** What to work on **
When you retype the records that follow, keep each word as it is and drop any pictures.

** Data under study **
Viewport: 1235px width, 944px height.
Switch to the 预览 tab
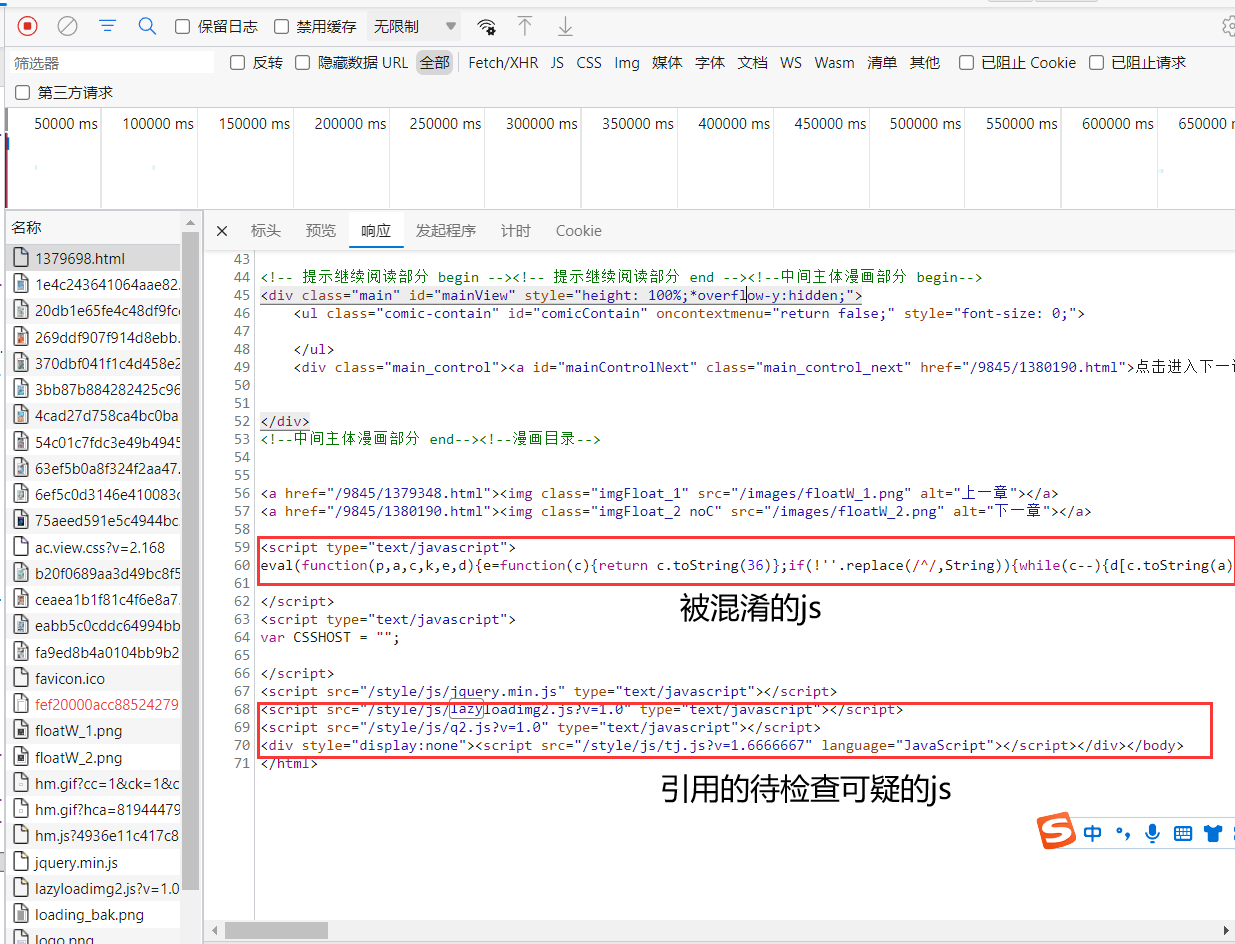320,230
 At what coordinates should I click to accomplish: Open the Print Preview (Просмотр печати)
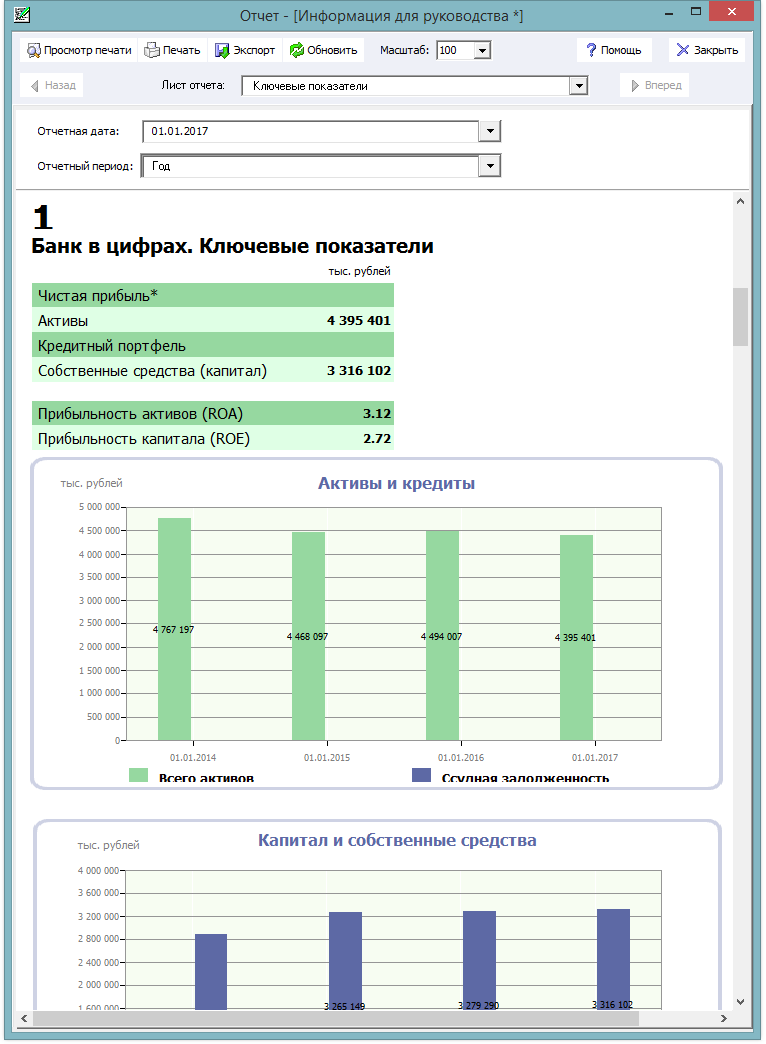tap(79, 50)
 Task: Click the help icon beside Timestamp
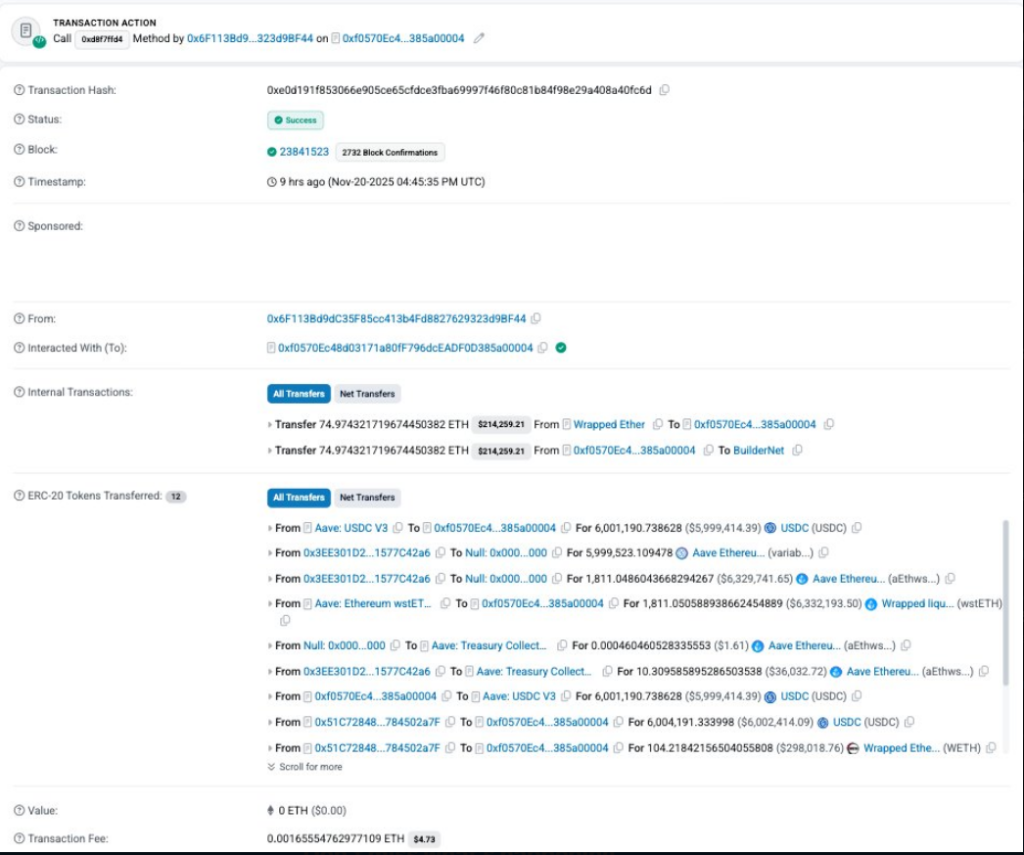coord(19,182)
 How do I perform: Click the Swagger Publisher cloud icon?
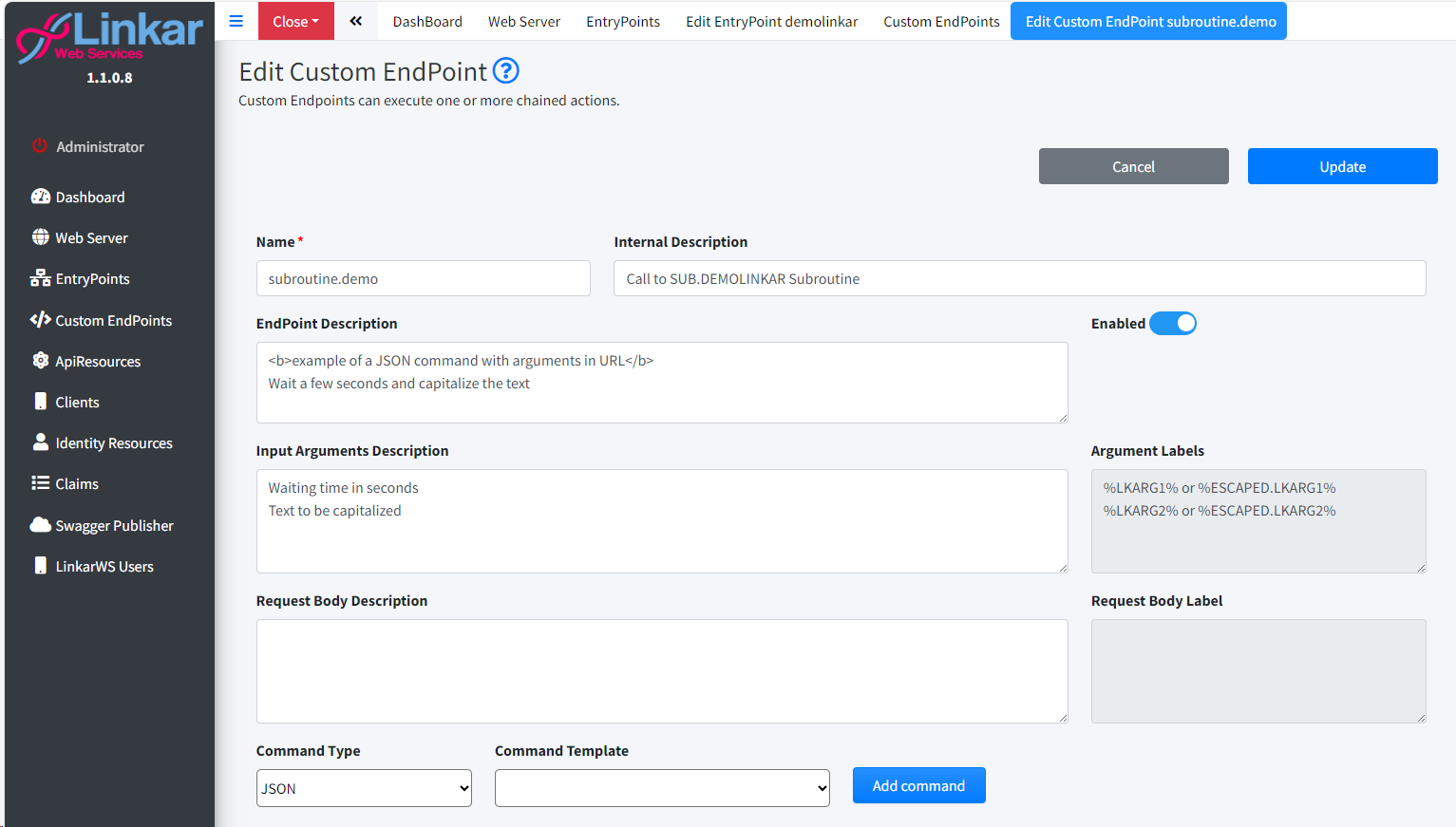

** Written answer **
Viewport: 1235px width, 944px height.
Switch to the 预览 tab
320,230
 At what coordinates should I click to accomplish: Open the Print Preview (Просмотр печати)
tap(79, 50)
 Task: Click the help icon beside Timestamp
coord(19,182)
 How do I perform: Click the Swagger Publisher cloud icon?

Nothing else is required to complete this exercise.